Procédure devant la cour :
Par une requête, enregistrée le 28 juin 2021, Mme A... B... épouse D..., représentée par Me Eve Thieffry, demande à la cour :
1°) d'annuler ce jugement ;
2°) d'annuler l'arrêté du 12 juin 2020 du préfet du Nord ;
3°) d'enjoindre au préfet du Nord de lui délivrer une carte de séjour temporaire, dans un délai de quinze jours à compter de la décision à intervenir, sous astreinte de 150 euros par jour de retard, ou à défaut de procéder au réexamen de sa situation dans un délai d'un mois à compter de la décision à intervenir, sous la même astreinte ;
4°) de mettre à la charge de l'Etat la somme de 2 000 euros sur le fondement de l'article L. 761-1 du code de justice administrative et de l'article 37 de la loi du 10 juillet 1991.

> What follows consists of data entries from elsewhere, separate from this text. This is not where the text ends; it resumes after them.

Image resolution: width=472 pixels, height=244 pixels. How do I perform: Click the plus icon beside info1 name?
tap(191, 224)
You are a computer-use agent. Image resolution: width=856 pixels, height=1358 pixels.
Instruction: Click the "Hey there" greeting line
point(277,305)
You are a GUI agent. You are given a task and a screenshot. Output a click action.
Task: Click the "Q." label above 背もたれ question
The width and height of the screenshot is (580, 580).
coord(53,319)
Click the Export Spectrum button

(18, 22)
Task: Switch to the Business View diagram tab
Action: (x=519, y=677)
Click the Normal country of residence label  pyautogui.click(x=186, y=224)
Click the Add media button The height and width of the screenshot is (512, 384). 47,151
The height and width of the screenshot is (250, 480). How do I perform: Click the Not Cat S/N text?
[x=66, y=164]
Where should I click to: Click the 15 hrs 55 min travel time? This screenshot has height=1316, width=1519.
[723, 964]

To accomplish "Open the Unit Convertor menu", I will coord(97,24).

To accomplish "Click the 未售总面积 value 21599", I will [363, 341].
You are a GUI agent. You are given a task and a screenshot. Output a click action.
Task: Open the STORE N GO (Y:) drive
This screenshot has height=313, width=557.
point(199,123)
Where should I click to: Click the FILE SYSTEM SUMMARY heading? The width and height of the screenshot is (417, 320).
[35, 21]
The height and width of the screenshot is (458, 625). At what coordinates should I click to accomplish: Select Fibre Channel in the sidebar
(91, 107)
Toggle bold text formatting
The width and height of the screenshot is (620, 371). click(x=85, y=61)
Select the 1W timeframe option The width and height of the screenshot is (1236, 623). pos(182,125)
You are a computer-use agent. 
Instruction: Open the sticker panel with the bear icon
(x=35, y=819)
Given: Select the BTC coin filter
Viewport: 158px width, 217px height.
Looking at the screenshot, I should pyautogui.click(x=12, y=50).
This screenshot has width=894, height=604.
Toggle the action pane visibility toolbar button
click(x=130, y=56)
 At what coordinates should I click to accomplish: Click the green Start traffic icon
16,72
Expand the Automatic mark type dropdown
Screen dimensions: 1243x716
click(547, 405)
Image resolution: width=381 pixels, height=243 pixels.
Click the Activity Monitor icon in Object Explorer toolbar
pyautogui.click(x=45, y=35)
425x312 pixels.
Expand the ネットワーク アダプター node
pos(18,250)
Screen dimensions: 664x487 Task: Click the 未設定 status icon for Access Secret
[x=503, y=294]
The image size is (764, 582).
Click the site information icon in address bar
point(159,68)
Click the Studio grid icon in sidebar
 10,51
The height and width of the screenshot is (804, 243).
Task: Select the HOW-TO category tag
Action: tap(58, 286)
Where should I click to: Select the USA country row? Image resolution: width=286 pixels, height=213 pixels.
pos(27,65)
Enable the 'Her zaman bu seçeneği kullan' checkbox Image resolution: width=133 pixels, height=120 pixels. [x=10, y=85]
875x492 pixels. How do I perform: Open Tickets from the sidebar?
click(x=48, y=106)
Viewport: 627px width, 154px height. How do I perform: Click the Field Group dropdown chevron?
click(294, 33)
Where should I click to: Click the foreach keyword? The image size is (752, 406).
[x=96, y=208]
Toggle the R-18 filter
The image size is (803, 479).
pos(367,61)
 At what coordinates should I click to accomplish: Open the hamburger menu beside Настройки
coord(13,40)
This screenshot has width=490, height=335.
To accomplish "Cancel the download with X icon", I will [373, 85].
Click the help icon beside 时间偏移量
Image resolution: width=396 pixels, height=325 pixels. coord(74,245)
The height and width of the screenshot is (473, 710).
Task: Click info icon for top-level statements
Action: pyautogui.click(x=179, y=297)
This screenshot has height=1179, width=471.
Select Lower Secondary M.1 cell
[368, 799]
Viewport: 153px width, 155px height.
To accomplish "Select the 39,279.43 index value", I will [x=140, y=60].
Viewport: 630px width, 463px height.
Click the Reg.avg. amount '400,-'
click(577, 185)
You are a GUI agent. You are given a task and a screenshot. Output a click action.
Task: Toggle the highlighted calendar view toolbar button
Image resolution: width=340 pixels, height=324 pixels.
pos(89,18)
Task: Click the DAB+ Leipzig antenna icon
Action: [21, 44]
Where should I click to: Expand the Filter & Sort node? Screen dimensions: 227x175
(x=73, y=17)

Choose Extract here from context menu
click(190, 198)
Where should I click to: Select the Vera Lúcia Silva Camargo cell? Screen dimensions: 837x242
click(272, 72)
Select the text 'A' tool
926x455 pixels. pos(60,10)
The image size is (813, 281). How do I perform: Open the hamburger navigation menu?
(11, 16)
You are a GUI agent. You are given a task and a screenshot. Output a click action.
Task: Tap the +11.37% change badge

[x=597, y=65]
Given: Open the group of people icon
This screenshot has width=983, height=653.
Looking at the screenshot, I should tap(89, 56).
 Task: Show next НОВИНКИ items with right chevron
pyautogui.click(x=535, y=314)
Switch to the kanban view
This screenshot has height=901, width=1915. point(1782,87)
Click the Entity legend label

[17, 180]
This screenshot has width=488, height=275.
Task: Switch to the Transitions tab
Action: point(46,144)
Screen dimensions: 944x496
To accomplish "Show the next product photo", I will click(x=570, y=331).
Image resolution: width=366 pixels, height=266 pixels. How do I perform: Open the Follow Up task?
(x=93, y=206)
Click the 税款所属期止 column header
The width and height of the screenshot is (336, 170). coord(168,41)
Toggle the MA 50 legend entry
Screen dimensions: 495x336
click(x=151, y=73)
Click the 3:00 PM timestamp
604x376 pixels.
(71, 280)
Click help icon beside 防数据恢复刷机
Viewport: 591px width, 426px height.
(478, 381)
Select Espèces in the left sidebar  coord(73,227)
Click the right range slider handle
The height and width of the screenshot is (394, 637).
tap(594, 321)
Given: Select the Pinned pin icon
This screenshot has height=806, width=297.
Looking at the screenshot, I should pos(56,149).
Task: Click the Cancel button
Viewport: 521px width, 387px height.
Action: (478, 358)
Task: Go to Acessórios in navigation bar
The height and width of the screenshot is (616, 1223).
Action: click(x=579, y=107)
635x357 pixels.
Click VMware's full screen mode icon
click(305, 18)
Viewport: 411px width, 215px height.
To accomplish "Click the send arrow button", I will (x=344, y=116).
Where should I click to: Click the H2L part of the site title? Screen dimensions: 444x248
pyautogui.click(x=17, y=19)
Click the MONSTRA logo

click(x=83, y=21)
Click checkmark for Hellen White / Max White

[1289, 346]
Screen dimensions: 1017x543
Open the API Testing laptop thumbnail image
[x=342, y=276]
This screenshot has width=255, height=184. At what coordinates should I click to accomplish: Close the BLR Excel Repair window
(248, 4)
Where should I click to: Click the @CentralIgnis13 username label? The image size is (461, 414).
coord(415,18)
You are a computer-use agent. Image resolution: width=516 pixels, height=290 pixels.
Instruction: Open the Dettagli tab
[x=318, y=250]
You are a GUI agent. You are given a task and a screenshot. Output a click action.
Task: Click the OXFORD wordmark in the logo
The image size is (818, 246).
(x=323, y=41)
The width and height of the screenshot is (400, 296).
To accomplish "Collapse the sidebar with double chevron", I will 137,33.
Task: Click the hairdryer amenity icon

Vu les autres pièces du dossier.
Vu :
- la convention européenne de sauvegarde des droits de l'homme et des libertés fondamentales ;
- le code de l'entrée et du séjour des étrangers et du droit d'asile ;
- la loi n° 91-647 du 10 juillet 1991 ;
- le code de justice administrative.
La présidente de la formation de jugement a dispensé le rapporteur public, sur sa proposition, de prononcer des conclusions à l'audience.
Les parties ont été régulièrement averties du jour de l'audience.
Le rapport de Mme Anne Seulin, présidente de chambre, a été entendu au cours de l'audience publique.
Considérant ce qui suit :
1. Mme B... épouse D..., ressortissante arménienne, née le 2 juillet 1957, est entrée en France le 17 juillet 2011 accompagnée de son époux et de leurs deux filles nées le 6 février 1980 et le 8 septembre 1981. Les époux ont sollicité leur admission au séjour au titre de l'asile. Par une décision du 18 janvier 2012, l'office français de protection des réfugiés et apatrides a rejeté leur demande et, par une décision du 31 octobre 2013, la Cour nationale du droit d'asile a confirmé ce rejet. Mme D... interjette appel du jugement du 26 janvier 2021 par lequel le tribunal administratif de Lille a rejeté sa demande tendant à l'annulation de l'arrêté du 12 juin 2020 par lequel le préfet du Nord lui a refusé la délivrance d'un titre de séjour, lui a fait obligation de quitter le territoire français dans un délai de trente jours et a fixé le pays de destination de cette mesure.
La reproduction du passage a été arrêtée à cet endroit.